* REQUIREMENT *
Each line from the first down to the one containing "Task: Toggle the" should be returned exactly as it appears below.

* DATA TO USE *
____

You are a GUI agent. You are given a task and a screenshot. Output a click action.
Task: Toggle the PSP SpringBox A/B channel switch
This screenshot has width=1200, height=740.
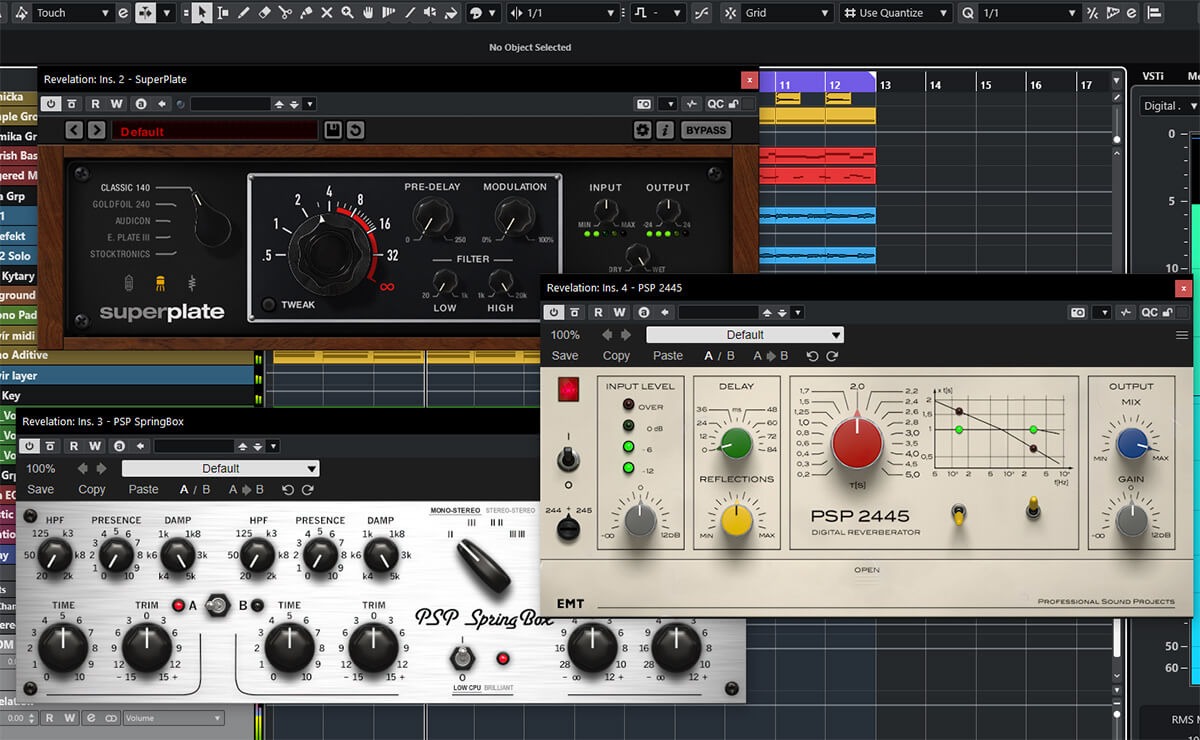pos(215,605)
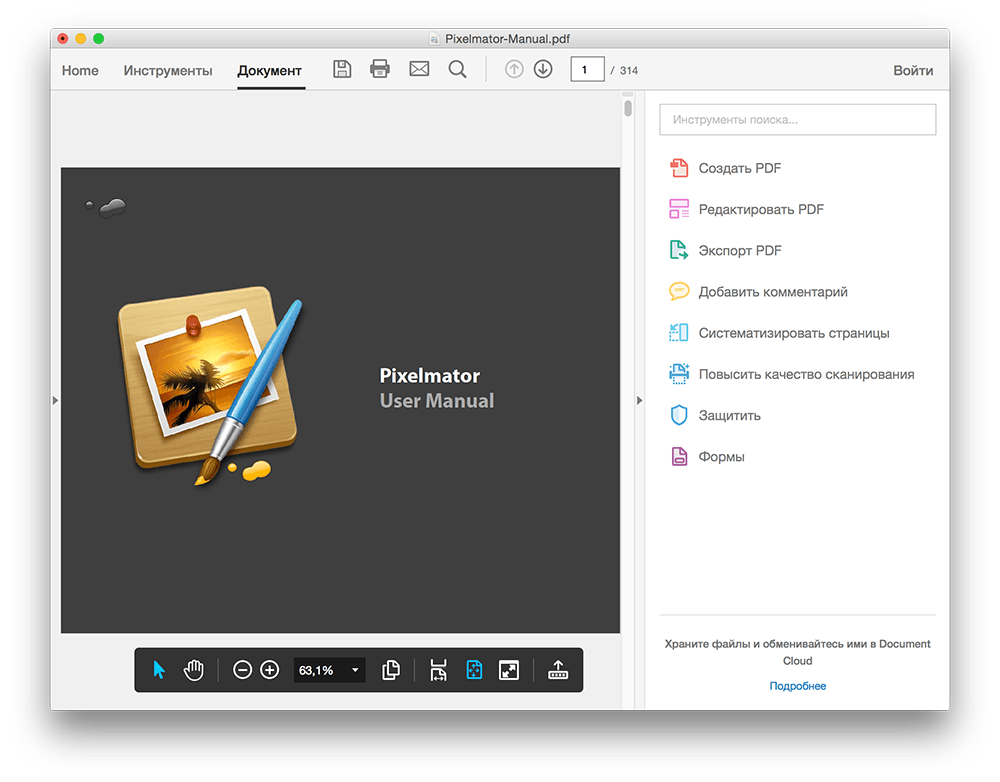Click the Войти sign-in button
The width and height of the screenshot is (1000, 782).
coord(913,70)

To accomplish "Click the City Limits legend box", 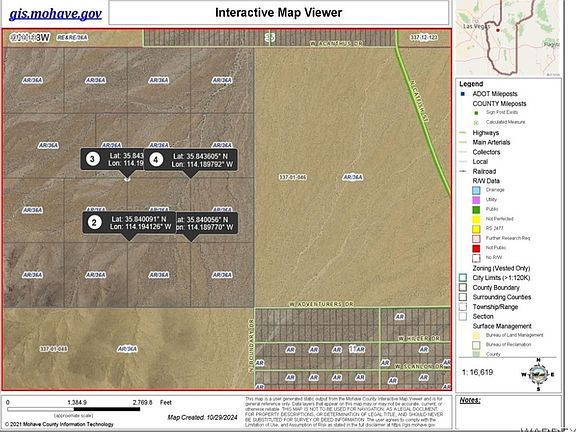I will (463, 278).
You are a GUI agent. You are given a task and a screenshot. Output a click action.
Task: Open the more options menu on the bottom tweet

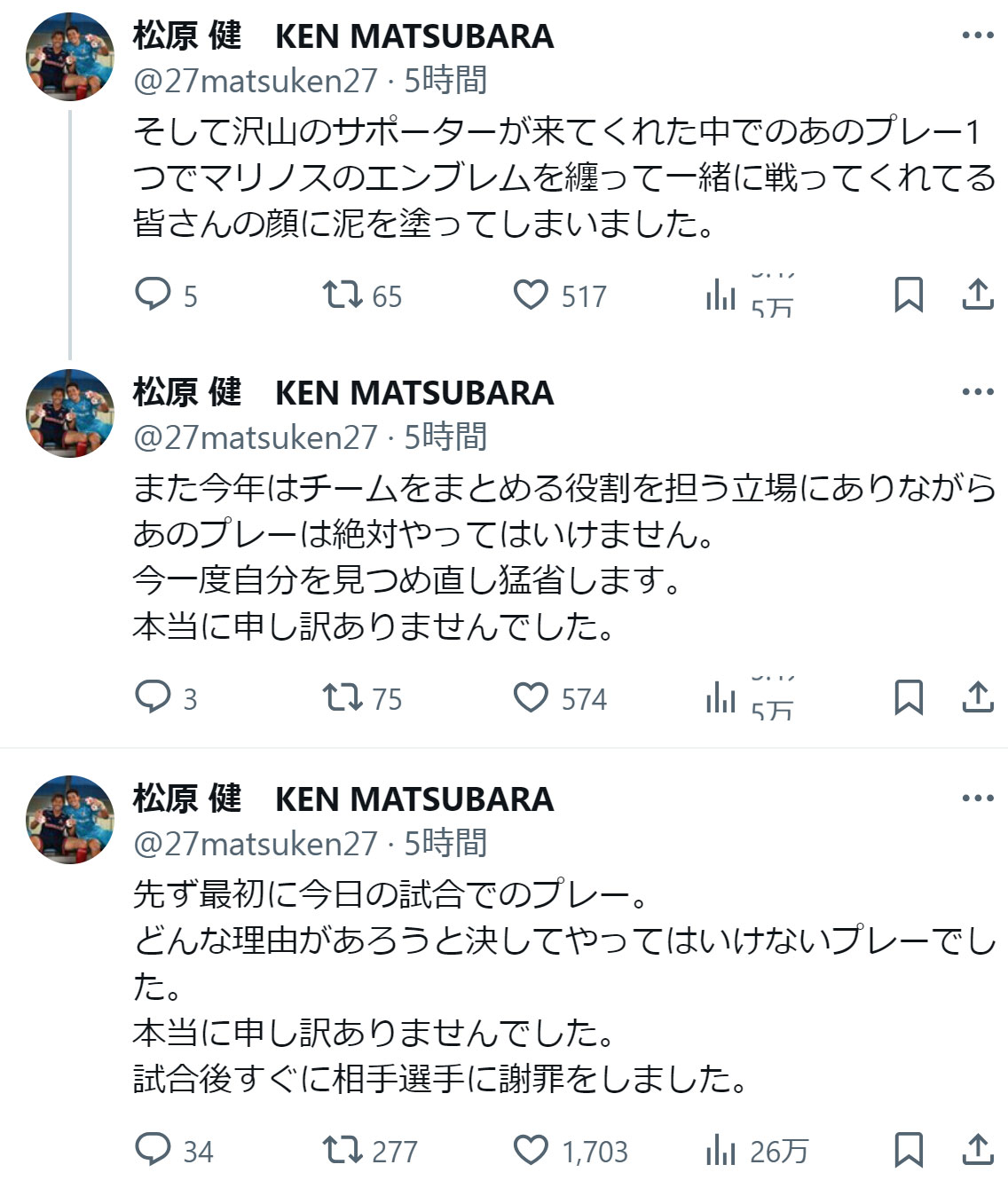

____

* YOUR RESPONSE *
You are a GUI agent. You are given a task and a screenshot. Output a click action.
Task: Toggle the PSP SpringBox A/B channel switch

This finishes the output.